The intent of the Water Forum Agreement is to provide a safe and reliable source of water for the region and protect the fisheries and wildlife of the lower American River.
High-quality groundwater is the planned alternative source of water supply to be used during surface water reductions. Groundwater is widely used throughout the Sacramento Region. Groundwater has a variety of uses in Western Placer County - potable drinking water, agricultural irrigation, and rural ranchets. To manage, protect, and sustain regional groundwater resources, the City in partnership with other agencies adopted the Western Placer County Groundwater Management Plan. Consistent with the Water Forum Agreement, the Western Placer County Groundwater Management Plan allows the City and partners to coordinate with other management entities on activities throughout the region.

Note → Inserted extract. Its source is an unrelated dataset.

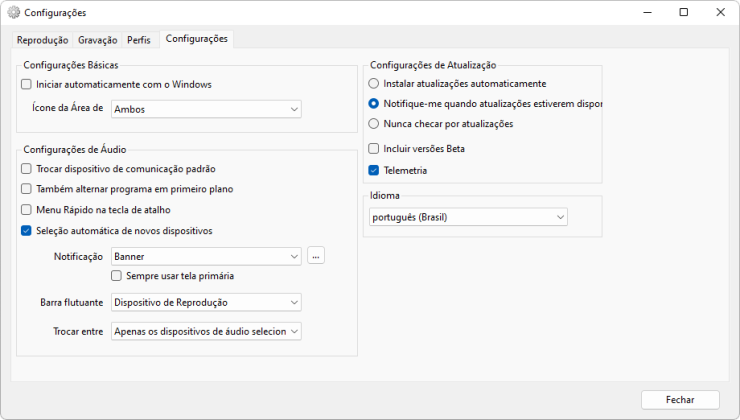Uncheck Seleção automática de novos dispositivos
The image size is (740, 420).
point(26,231)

Depending on the time of year, more surface water is available to the City than what may be needed to meet customer demands. In 2012, the City started "banking" treated surface water in the ground for use when water is otherwise in short supply. Very common to Southern California, this technology is called “Aquifer Storage Recovery,” or ASR. The program is designed to provide surface water to customers when it would not be available otherwise. The City’s newest groundwater wells will be equipped to inject treated surface water as well as extract the stored water.
To ensure that good-quality water is always available for customers use, the City maintains four groundwater wells to provide a backup water supply. The City is planning to build additional additional wells that increase the City's water supply reliability and meet regional conjunctive use goals identified in the Integrated Regional Water Management Plan.